- Available data
——————————
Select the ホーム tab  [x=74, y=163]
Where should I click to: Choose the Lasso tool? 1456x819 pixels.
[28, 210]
——————————
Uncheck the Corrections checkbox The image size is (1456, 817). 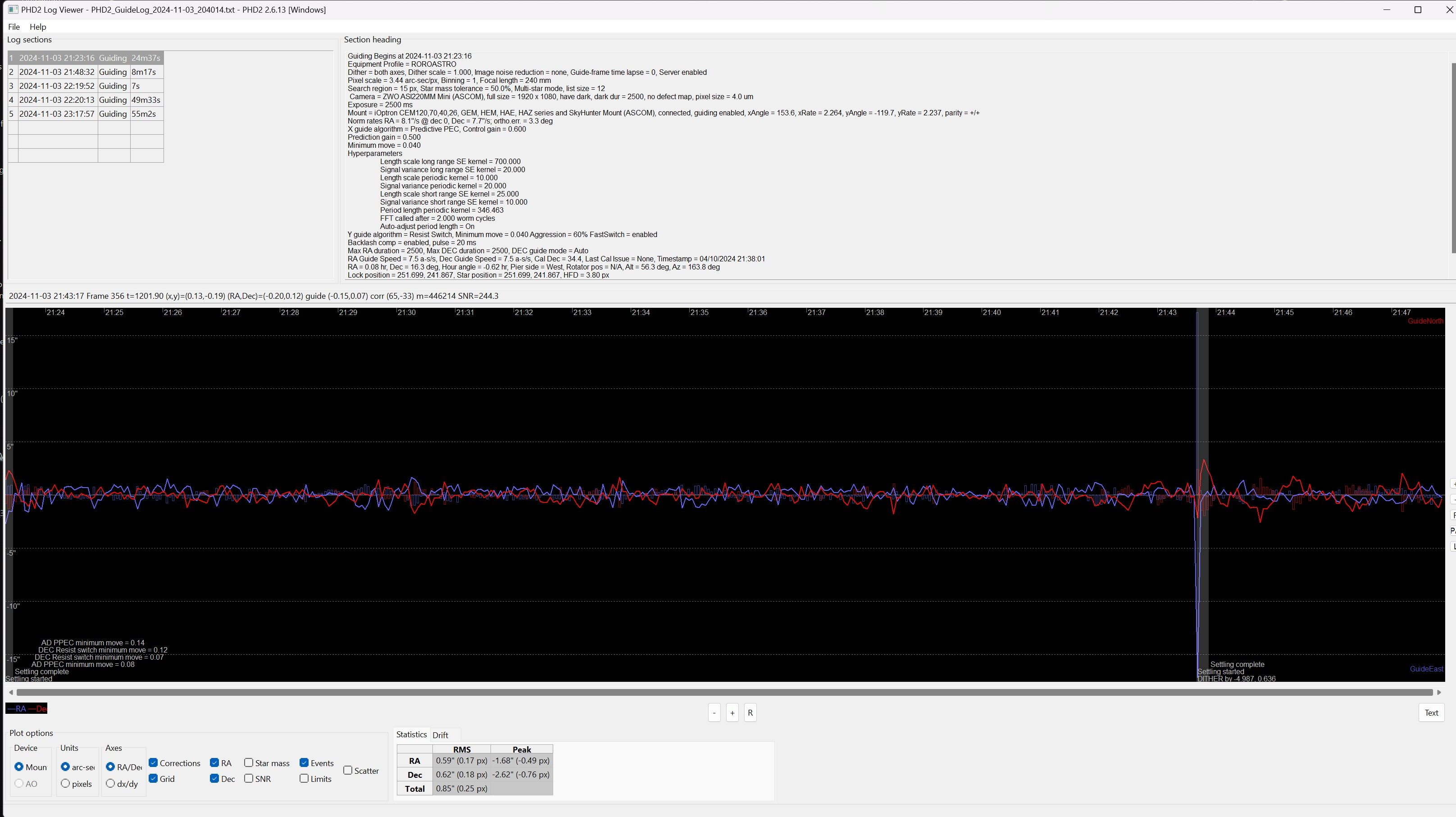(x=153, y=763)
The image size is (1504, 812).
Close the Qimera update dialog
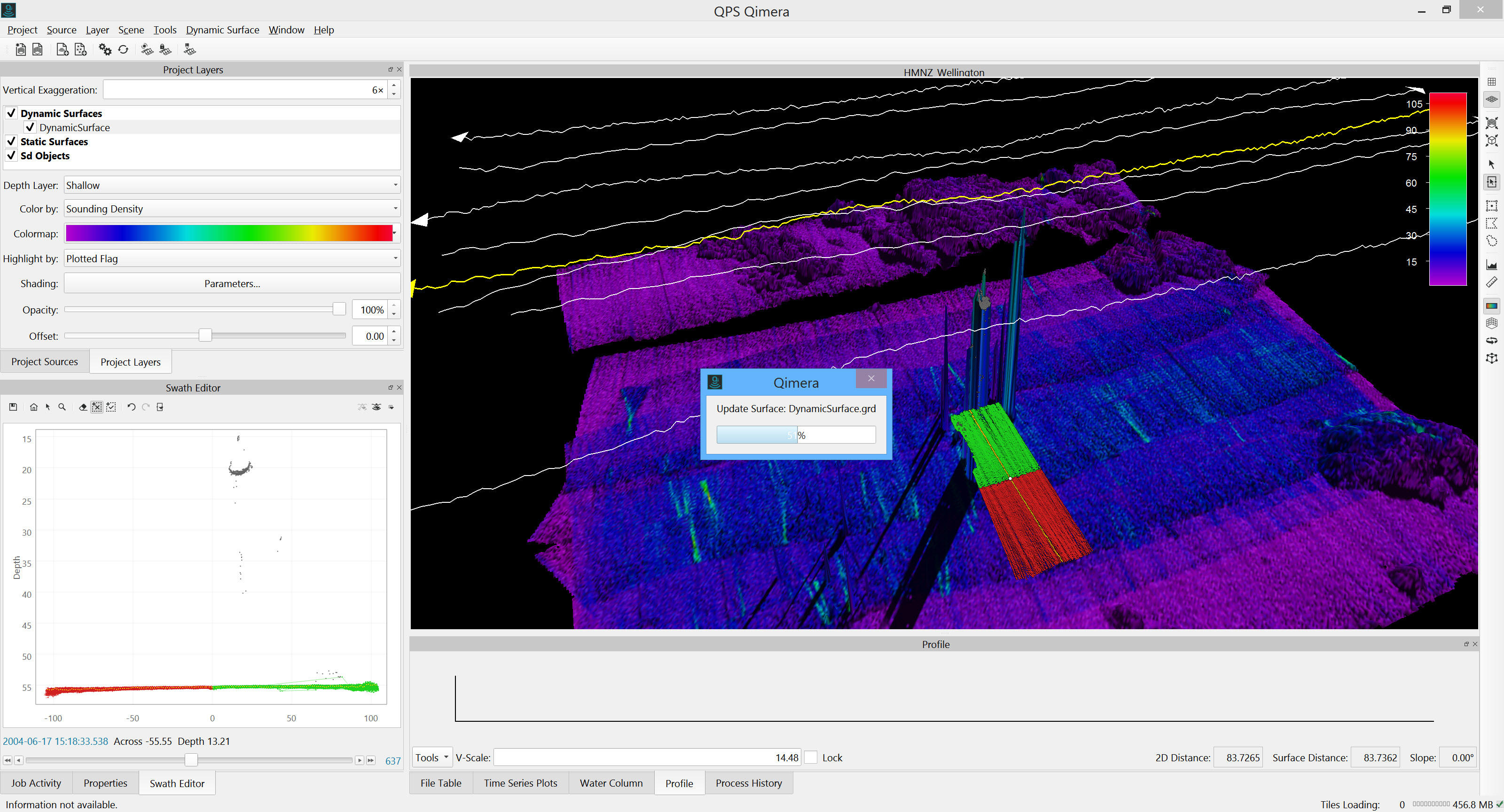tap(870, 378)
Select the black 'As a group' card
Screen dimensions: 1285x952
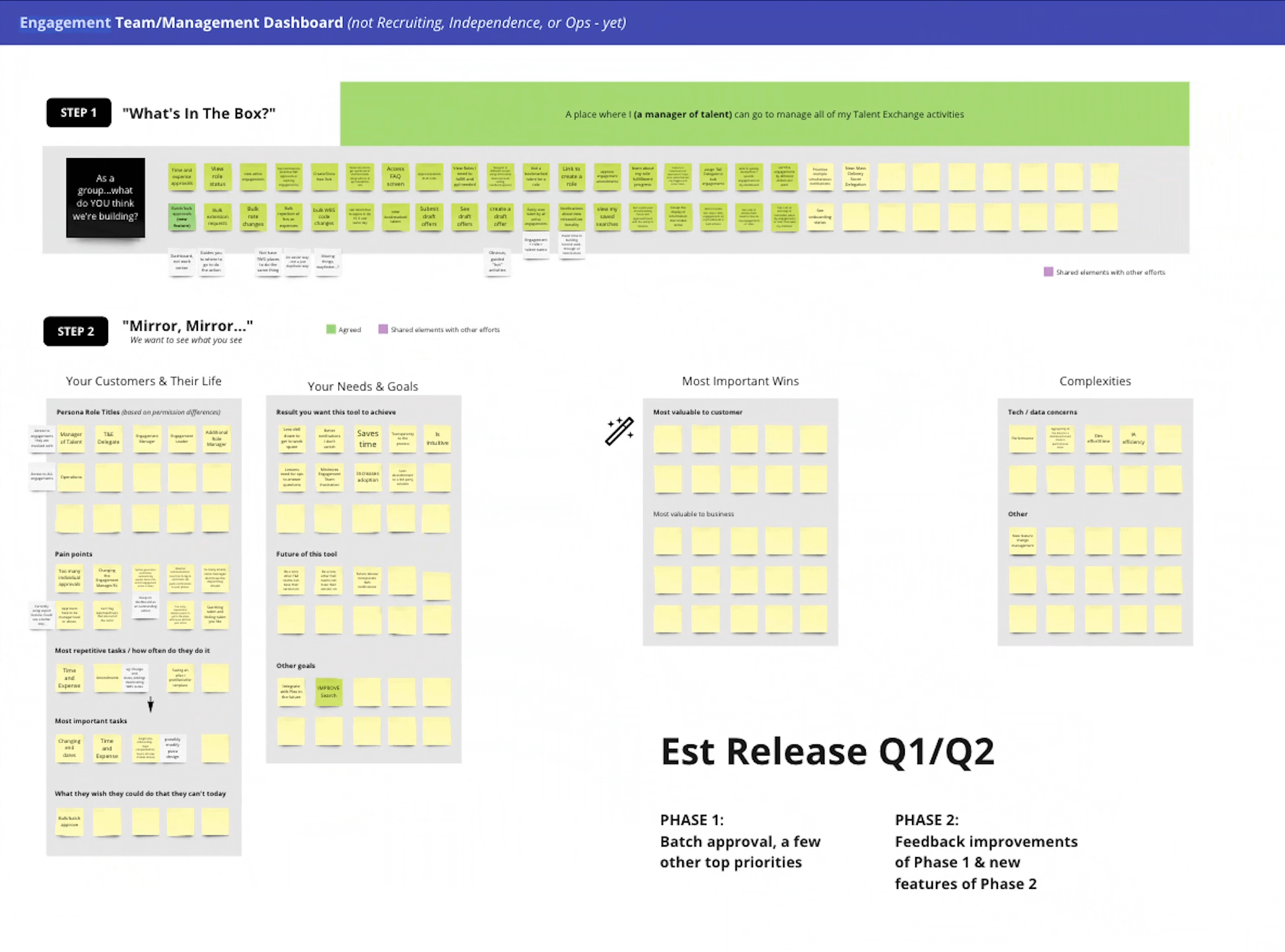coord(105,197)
——————————
- Task statement
Copy each line of the records containing the string "Select".

- Answer to the exercise
Select the ホーム tab  [x=74, y=163]
Select the black 'As a group' card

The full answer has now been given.